BEGIN Material provided

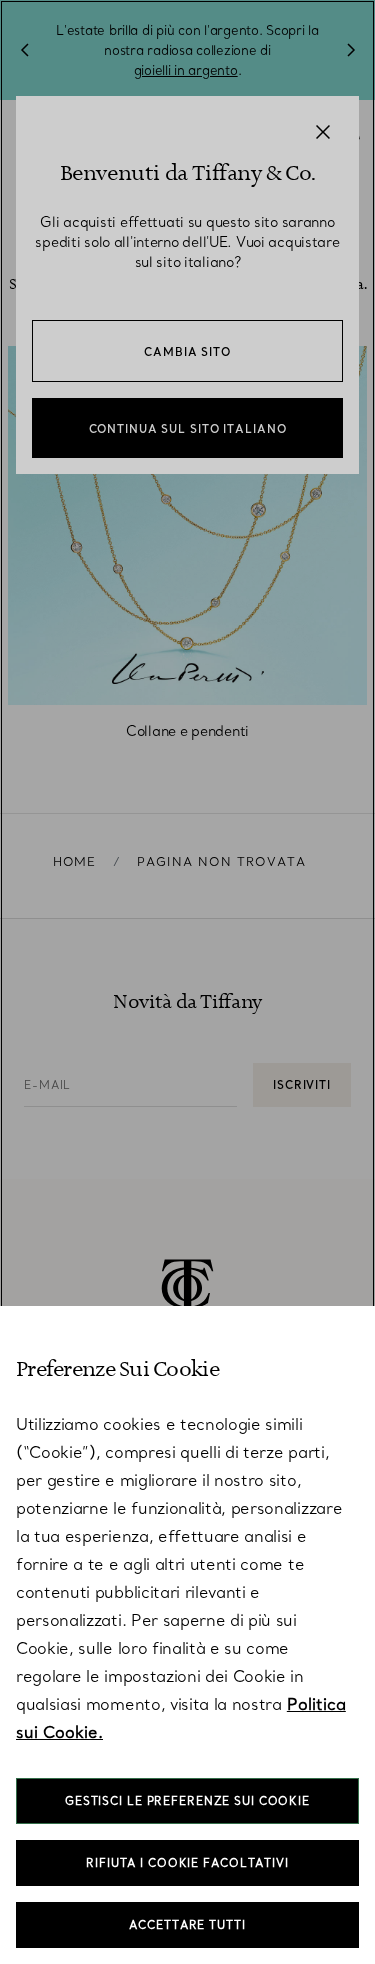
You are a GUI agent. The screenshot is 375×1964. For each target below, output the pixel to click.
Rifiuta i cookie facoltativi (187, 1863)
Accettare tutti (187, 1925)
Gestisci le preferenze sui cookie (187, 1801)
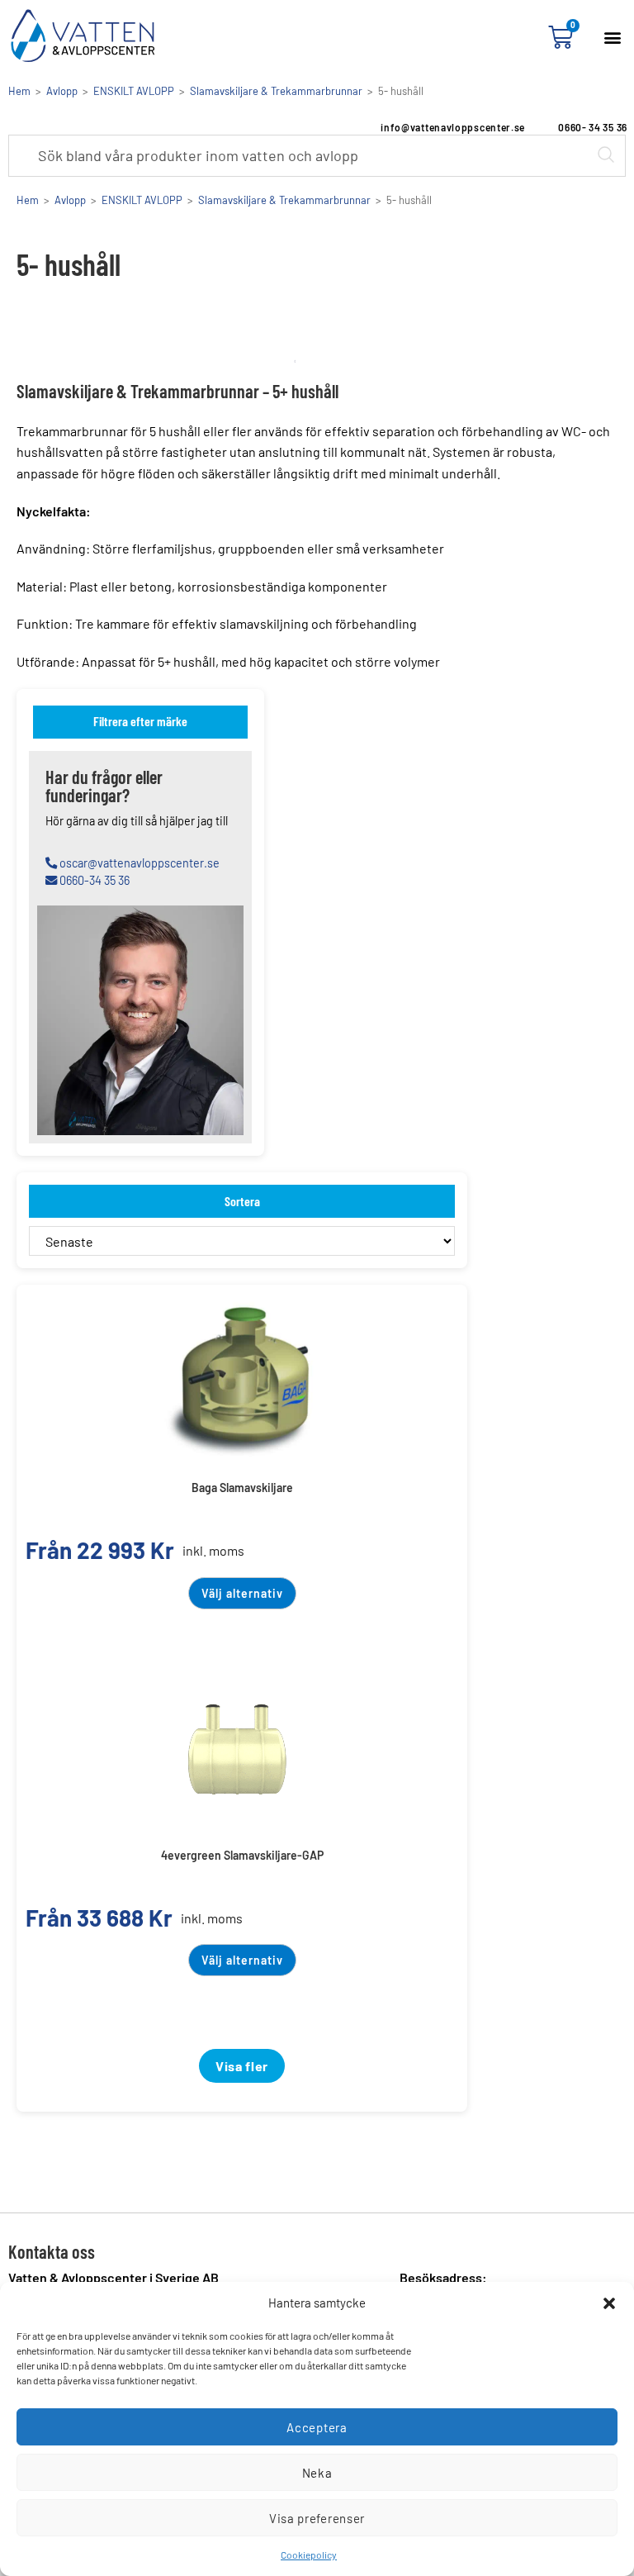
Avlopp (62, 90)
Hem (19, 90)
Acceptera (316, 2427)
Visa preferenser (317, 2518)
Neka (317, 2472)
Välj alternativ (242, 1593)
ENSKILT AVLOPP (133, 90)
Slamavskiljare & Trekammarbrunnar (276, 90)
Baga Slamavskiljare (242, 1487)
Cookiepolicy (309, 2554)
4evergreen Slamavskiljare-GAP (242, 1855)
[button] (609, 2303)
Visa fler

END Material provided

▶ Task details: From the line containing "Hem (19, 90)" to the last line above, repeat every line exactly and nothing else.

▶ Answer below:
Hem (19, 90)
Acceptera (316, 2427)
Visa preferenser (317, 2518)
Neka (317, 2472)
Välj alternativ (242, 1593)
ENSKILT AVLOPP (133, 90)
Slamavskiljare & Trekammarbrunnar (276, 90)
Baga Slamavskiljare (242, 1487)
Cookiepolicy (309, 2554)
4evergreen Slamavskiljare-GAP (242, 1855)
[button] (609, 2303)
Visa fler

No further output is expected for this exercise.